The cold and wind of the high alpine made the rest of the group anxious to leave, yet I still wanted to capture a few remaining memories. I felt no guilt, however, in keeping them longer than they wished, as it was a special moment.

Me and my old man.

The hike down changed the dynamic drastically. Climbing up crusty, icy snow is no small task, but completely manageable with proper footwork. Going down with gravity, however, is an entirely different task.

The snow now a soft mush, we glissaded down the icy slope we had climbed up in the early morning hours.

We rested briefly back at basecamp, the altitude and early rise lowering our gas tanks. Little sleep was had, and the time was mostly spent packing lazily.


The final task for the day was descending to Mweka Camp, our final night out on the mountain. For the initial part of the descent I enjoyed walking slowly, taking in the amazing scenery for a last time.

Back to the jungle!

As the miles rolled on, however, I felt in a daze, moving mindlessly down the mountain. I couldn’t quite point to hunger or fatigue, but I was happy to see camp when it finally came. Back into the jungle today! And out to celebrate tomorrow!


|| Day 7, May 20, 2018 ||

Mweka Camp → Mweka Gate → Key’s Hotel

The end of this journey has prompted significant reflection.

What an amazing journey!

The last trek down to Mweka Gate was filled with thought. Rhythmically, I trotted along with Collince and two other porters, yet my mind raced.

What an experience! There were so many memories created, lessons learned, and of course, photos taken.

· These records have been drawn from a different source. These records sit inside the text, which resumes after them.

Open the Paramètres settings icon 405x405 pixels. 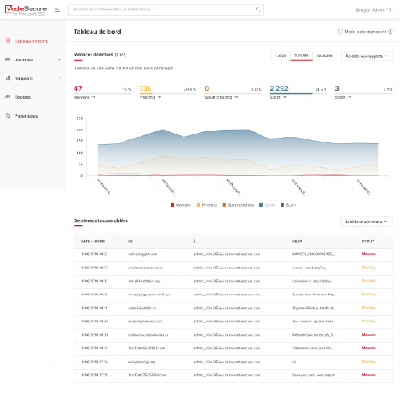click(8, 116)
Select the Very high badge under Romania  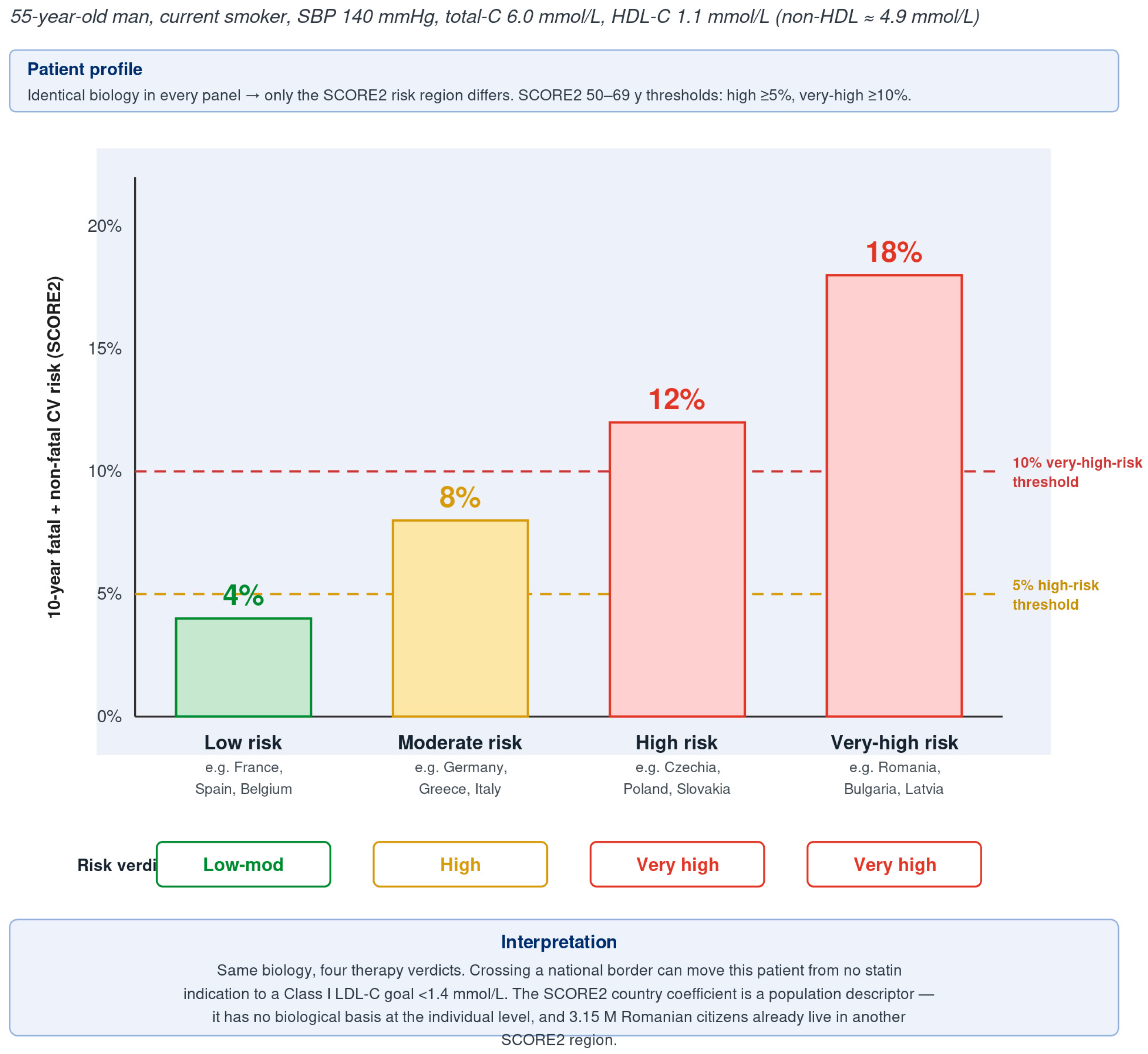(x=894, y=864)
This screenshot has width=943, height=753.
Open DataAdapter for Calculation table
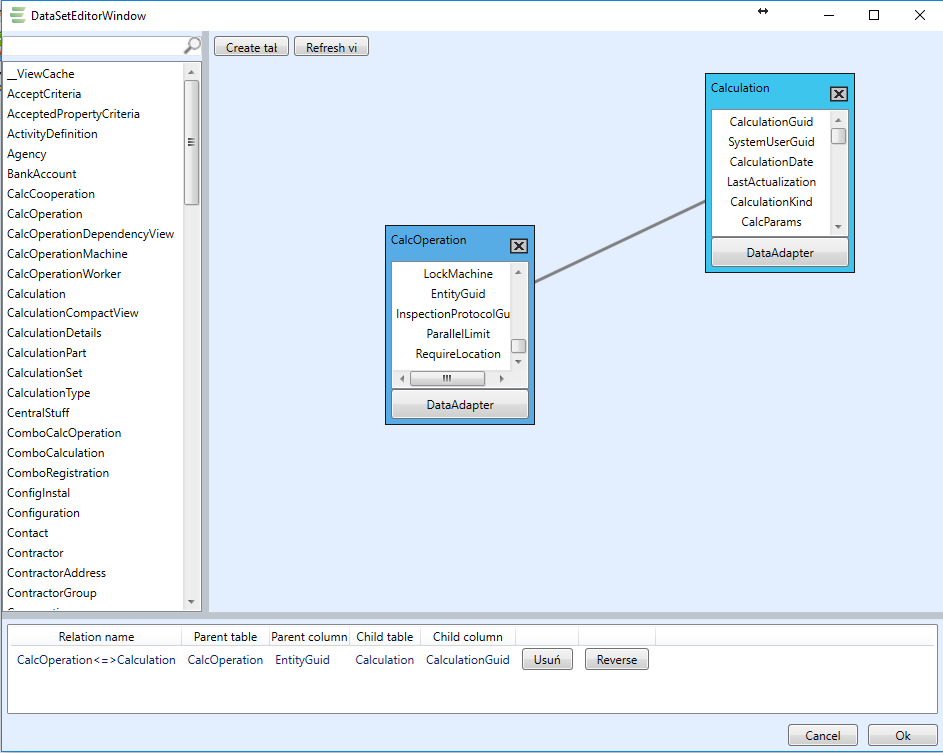[x=780, y=253]
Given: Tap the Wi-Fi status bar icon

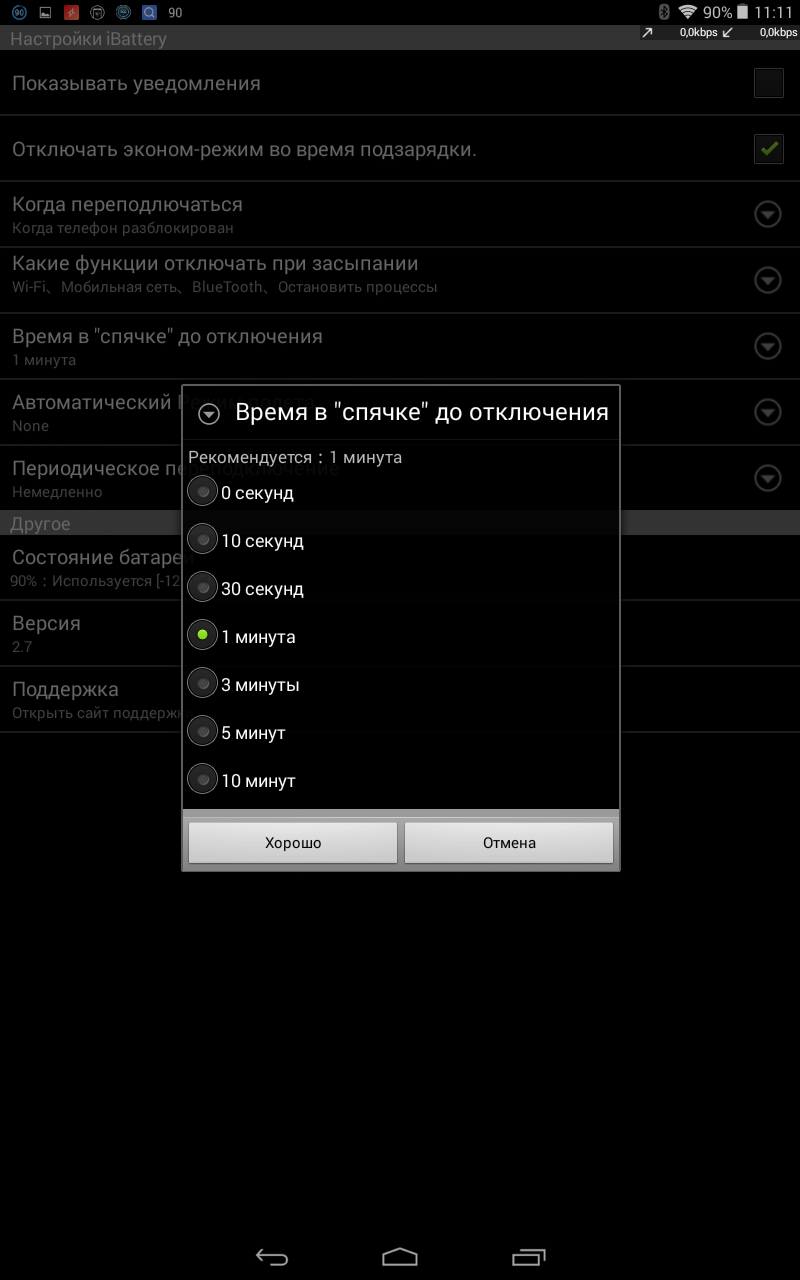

The whole team together to celebrate!

This trip opened my eyes to the poverty of the third world, driving along unpaved roads down through Mweka. Shanty wood huts as makeshift homes, children walking nearly barefoot. 

Roadside markets.

It opened my eyes to how different our countries are. “Pole pole,” slowly slowly, is how life is. There is no rush. Hospitality is their specialty, and it is respectful to let them treat you.

They all seem to enjoy life. Chatting endlessly, laughing vibrantly, making light of the weight they carry.

The feeling on top of Africa was unbelievable, don’t get me wrong. But I will remember experiencing a small dose of Tanzanian culture much more vividly.